I fondi anti-dissesto idrogeologico inutilizzati

Eppure i soldi ci sono. Sulla carta, ci sono. L’ennesima alluvione in Emilia-Romagna costringe di nuovo a fare i conti. E i conti dimostrano che contro il dissesto idrogeologico l’Italia può fare affidamento su una cassaforte di tutto rispetto. Otto miliardi di euro almeno le risorse nazionali. È la cifra stanziata dal piano "Italia sicura" del governo Renzi per intervenire in tempo contro alluvioni, frane e calamità naturali. Altri 2,5 miliardi di euro nel Pnrr, cui si aggiungono 6 miliardi destinati ai comuni, da spendere nel breve periodo: entro il 2026. Negli anni però la cassaforte è rimasta (quasi) chiusa.
I RITARDI
Diverse le cause. Burocrazia, inerzia politica, resistenze delle Regioni contro una gestione centralista e statale delle emergenze. Quelle Regioni che, si legge nell’ultimo rapporto sul dissesto idrogeologico della Corte dei Conti, hanno negli anni dimostrato dubbia «capacità progettuale» e «carenza di profili tecnici unitamente alla scarsa pianificazione del territorio». Memento per chi oggi chiede di inserire anche queste competenze nel mazzo dell’autonomia differenziata.

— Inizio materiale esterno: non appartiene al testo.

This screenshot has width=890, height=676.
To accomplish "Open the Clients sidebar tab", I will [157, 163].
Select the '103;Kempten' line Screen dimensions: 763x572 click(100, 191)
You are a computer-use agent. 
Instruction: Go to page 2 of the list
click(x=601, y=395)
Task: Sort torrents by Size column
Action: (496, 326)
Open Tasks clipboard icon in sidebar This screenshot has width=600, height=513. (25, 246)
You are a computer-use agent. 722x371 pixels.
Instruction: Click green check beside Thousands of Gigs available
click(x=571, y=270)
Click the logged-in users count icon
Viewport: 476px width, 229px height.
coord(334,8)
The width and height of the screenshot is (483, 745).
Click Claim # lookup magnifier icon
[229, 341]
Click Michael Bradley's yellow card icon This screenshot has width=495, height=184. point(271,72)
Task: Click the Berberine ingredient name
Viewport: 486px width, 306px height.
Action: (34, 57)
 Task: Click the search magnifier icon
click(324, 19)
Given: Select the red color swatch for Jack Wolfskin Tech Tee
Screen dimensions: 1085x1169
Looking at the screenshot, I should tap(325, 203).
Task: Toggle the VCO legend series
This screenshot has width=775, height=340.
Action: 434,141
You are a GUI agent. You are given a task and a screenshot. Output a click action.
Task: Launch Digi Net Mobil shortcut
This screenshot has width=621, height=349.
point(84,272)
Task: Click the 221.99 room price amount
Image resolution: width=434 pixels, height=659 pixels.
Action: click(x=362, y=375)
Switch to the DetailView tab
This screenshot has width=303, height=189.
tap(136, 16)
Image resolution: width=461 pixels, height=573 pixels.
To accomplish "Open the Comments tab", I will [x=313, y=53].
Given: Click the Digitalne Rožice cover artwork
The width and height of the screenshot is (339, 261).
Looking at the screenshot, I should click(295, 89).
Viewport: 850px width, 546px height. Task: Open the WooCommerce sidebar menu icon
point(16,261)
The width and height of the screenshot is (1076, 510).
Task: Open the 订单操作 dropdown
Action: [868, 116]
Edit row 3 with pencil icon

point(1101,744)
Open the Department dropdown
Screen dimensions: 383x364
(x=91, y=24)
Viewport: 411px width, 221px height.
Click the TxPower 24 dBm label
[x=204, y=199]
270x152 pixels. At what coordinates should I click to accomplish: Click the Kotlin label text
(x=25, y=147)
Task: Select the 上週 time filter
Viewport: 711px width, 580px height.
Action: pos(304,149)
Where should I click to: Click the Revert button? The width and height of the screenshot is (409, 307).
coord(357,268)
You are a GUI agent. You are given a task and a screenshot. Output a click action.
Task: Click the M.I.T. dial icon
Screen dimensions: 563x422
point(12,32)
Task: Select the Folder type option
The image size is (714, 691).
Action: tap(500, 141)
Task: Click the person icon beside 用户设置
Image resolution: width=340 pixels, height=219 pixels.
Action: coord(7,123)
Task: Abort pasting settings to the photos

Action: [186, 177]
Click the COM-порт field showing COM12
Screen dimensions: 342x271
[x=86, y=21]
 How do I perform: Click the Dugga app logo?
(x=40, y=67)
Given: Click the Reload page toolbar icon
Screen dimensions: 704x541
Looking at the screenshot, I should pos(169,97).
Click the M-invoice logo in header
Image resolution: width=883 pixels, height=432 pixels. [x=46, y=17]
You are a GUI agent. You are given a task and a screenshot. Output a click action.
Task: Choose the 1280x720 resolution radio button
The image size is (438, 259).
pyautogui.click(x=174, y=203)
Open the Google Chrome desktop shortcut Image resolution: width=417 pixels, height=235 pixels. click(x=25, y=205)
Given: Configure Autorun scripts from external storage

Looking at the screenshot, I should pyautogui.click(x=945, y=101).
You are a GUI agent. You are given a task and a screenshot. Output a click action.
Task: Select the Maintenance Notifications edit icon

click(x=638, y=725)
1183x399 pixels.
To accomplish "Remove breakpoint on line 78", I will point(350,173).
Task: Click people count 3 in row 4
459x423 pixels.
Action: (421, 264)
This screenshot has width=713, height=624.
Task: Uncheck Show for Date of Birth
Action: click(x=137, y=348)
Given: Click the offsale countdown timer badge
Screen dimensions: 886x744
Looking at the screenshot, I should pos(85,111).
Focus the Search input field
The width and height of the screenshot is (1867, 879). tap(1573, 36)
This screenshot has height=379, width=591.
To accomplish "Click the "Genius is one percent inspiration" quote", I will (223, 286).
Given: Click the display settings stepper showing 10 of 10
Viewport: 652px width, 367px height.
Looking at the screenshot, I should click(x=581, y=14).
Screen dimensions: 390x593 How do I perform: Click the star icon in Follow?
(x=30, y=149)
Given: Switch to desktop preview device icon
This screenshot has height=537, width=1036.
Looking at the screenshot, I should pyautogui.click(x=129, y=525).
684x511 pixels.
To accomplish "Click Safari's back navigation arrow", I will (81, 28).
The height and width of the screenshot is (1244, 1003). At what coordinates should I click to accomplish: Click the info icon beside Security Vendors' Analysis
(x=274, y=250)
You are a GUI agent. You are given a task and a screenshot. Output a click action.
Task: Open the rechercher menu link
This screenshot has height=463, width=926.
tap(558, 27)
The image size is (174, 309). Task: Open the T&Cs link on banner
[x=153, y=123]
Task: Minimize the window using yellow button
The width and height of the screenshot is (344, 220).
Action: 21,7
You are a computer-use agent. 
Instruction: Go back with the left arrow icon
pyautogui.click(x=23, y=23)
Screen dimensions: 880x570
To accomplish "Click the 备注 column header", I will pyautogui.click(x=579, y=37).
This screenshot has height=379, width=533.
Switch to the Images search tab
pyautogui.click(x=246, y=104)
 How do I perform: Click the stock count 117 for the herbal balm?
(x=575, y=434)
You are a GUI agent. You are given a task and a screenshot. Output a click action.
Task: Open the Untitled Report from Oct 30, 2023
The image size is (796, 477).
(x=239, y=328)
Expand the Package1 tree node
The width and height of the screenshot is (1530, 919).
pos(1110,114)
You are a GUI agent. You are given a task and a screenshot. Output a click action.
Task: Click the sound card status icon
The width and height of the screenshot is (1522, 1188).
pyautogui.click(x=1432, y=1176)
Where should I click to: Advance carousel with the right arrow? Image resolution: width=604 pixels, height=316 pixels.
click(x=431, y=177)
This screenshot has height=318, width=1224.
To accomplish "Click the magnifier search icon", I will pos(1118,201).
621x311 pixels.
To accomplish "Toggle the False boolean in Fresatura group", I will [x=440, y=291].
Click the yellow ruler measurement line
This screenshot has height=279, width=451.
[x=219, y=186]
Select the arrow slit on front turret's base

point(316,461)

Poi c’è il vero nodo: la spesa. Il Paese più esposto in Europa - in Italia nove comuni su dieci hanno località a rischio alluvione - non riesce a spendere i fondi contro il dissesto. Tant’è che le risorse stanziate da Italia Sicura sono rimaste quasi tutte nelle casse dello Stato, dirottate altrove. La struttura e i suoi tecnici? Dismessa dal giorno alla notte dal governo Conte, che di contro ha varato un suo piano, "ProteggItalia" e stanziato altri 3,1 miliardi. Anche questi rimasti in gran parte inutilizzati. Né bastano a colmare il vuoto i miliardi del Pnrr che per i comuni fissa obiettivi tanto eterogenei quanto generici - alcuni devono essere centrati entro il 2023 - come «la messa in sicurezza del territorio, la sicurezza e l’adeguamento degli edifici, l’efficienza energetica e i sistemi di illuminazione pubblica». Di tutto e di più. Per mettere in sicurezza il Paese, questa la stima della struttura contro le emergenze messa in piedi da Renzi, servirebbero 30 miliardi di euro. Negli ultimi venti anni ne sono stati spesi circa 6. Con una media dei tempi di realizzazione per ogni opera di 4,7 anni. Un’eternità.
E infatti, svela l’ultimo rapporto di Rendis ((Repertorio nazionale degli interventi per la difesa del suolo), la piattaforma che aggiorna di continuo gli interventi contro il dissesto idrogeologico, solo due cantieri su tre fra quelli che sono stati già finanziati è concluso. Su un totale complessivo di 6063 interventi finanziari, «circa il 66% (3.983) risulta concluso, l’11% (672) e in esecuzione, l’8% (509) e in fase di progettazione, mentre un 15% circa degli interventi (899) risulta da avviare o con dati non comunicati». Omissioni, meline e ritardi si pagano, a caro prezzo. Il caso del Misa, il fiume che scorre nelle Marche e lo scorso settembre è esondato in un’alluvione che ha ucciso dieci persone, è il paradigma perfetto di questo grande stallo italiano. Negli anni gli allarmi si sono sprecati. Già nel lontano 2009 la Regione riteneva «urgente e prioritario» mettere in sicurezza le aree più a rischio esondazione del fiume. Rimozione dei detriti, rafforzamento degli argini, vasche di espansione e paratie. In quindici anni, tra rimpalli fra regione, provincia e comuni e gare bloccate da inchieste giudiziarie, solo 4 chilometri del fiume vengono messi in sicurezza. Totale dei fondi spesi: 4,5 milioni di euro. Insufficienti per prevenire il disastro che lo scorso autunno ha fatto sparire sott’acqua Senigallia lasciando 150 sfollati.
I PRECEDENTI
È uno spartito che si ripete, da Nord a Sud. Anche nel Lazio decine di opere contro il dissesto vanno avanti a rilento. O non vanno avanti affatto. Succede nella provincia di Latina e nei tanti piccoli centri che rischiano di sgretolarsi sotto le piogge torrenziali, incluse località turistiche come San Felice Circeo e Monte San Biagio. Lo stesso vale per la Liguria, che alle spalle ha 70 anni di alluvioni e morti per calamità naturali, rimaste indelebili nelle cronache come nelle canzoni di De Andrè. A Genova, per mettere in sicurezza il Bisagno, il fiume interrato nel 1929 ed esondato innumerevoli volte, ci sono voluti due lotti e quindici anni di attesa. Un’eccezione, si dirà. Ma in Italia è quasi una regola e con queste regole restare a galla è un’impresa.